"""

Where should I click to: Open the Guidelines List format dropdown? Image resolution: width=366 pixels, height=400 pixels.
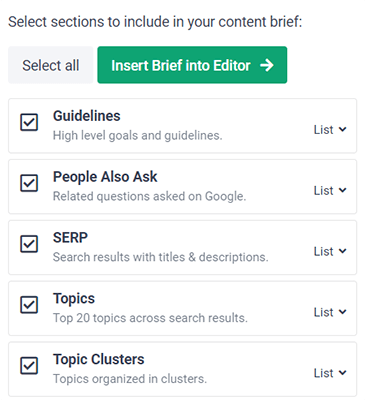click(x=330, y=130)
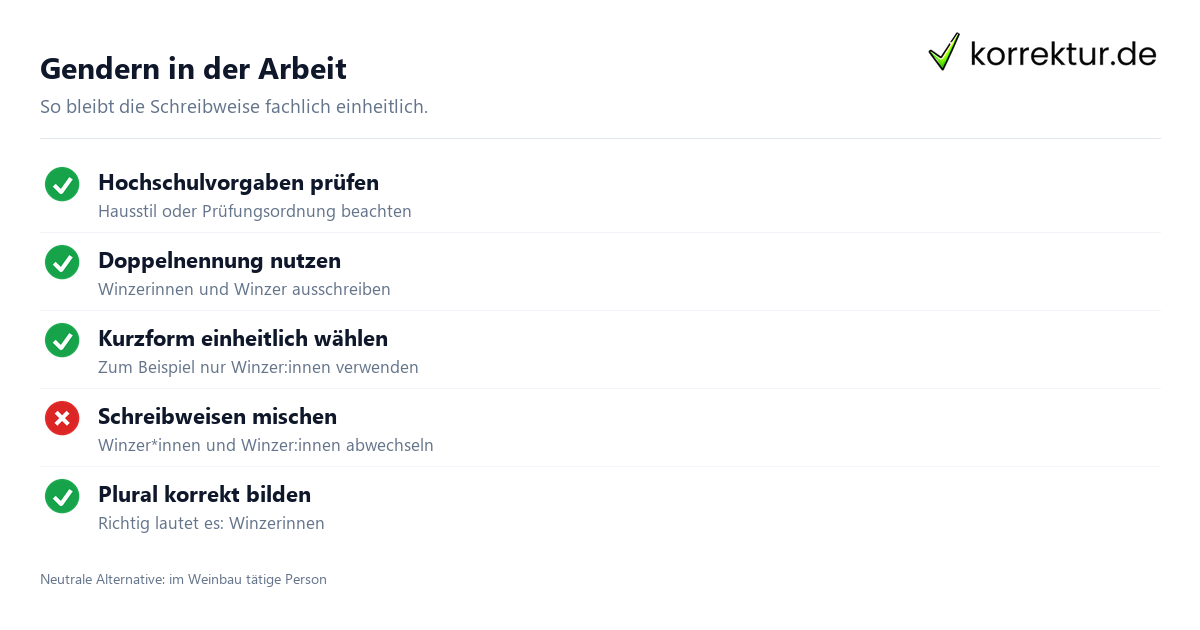The height and width of the screenshot is (630, 1200).
Task: Select the heading Gendern in der Arbeit
Action: click(x=193, y=69)
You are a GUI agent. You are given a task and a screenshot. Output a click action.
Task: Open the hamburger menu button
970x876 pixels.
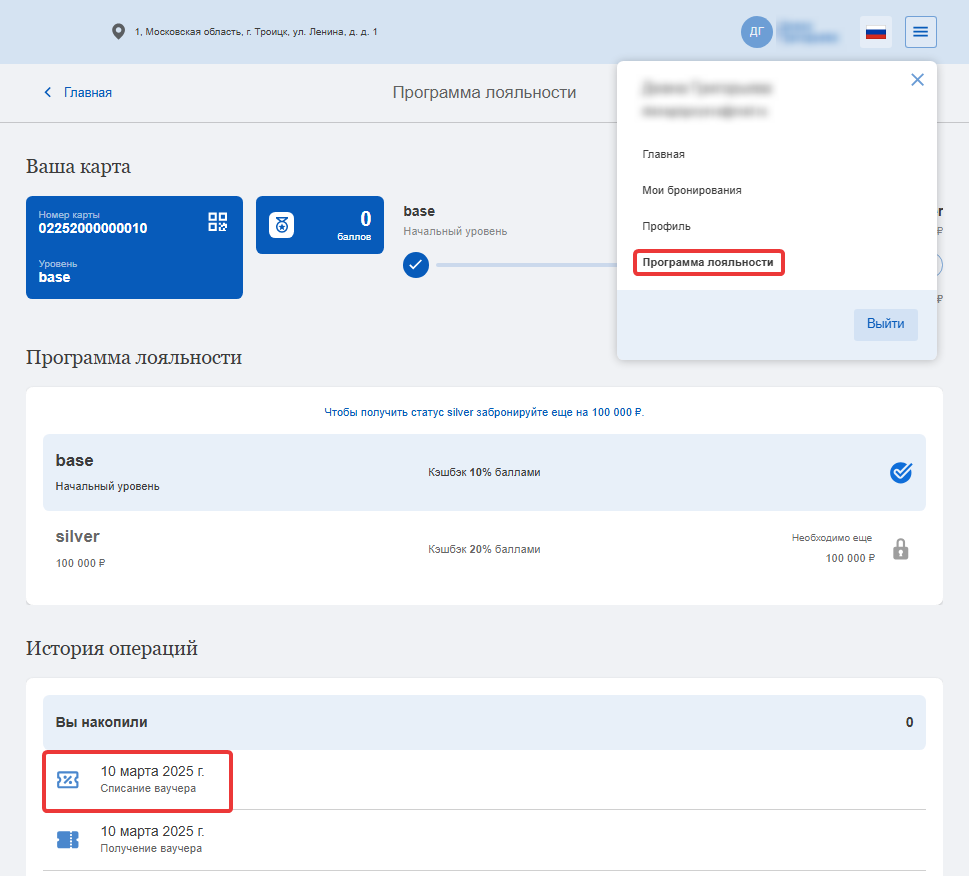[x=921, y=32]
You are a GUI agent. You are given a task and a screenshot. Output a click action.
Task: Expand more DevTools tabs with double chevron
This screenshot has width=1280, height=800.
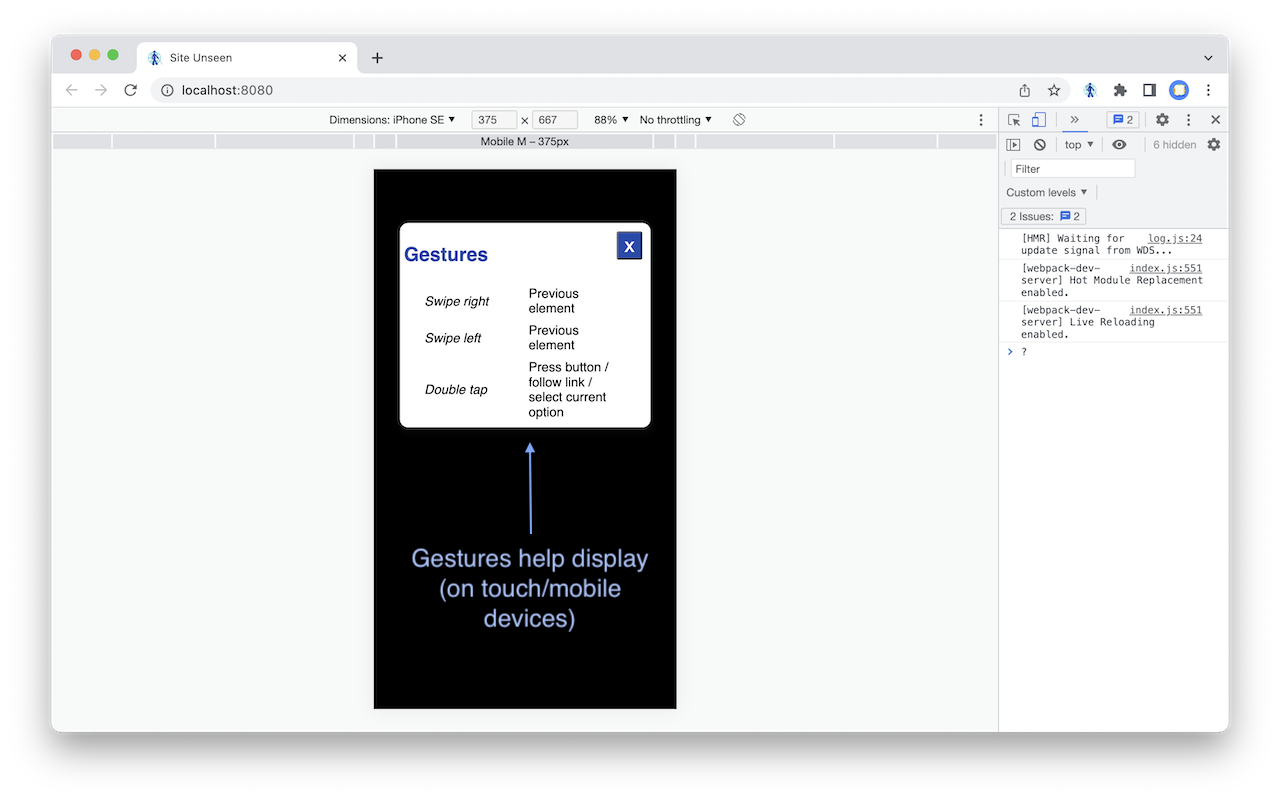click(x=1074, y=120)
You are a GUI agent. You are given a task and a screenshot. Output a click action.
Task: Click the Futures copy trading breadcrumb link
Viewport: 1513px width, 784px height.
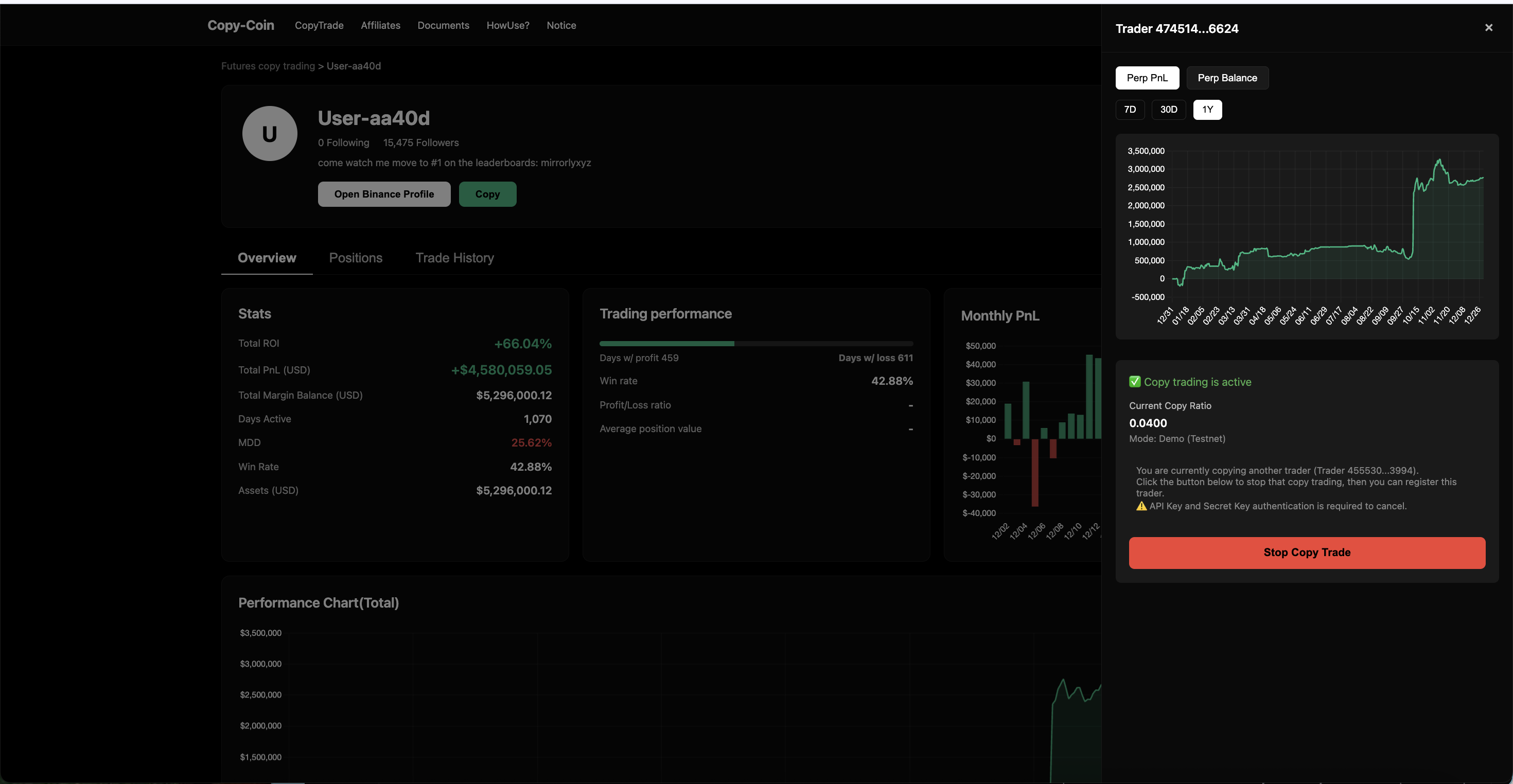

"""

_WRITTEN REQUEST_.
Locate every line in the records that contains the word "pixels" and copy each of those lines.

_COMPLETE ANSWER_.
Where should I click to: Open the Guidelines List format dropdown? Image resolution: width=366 pixels, height=400 pixels.
970x876 pixels.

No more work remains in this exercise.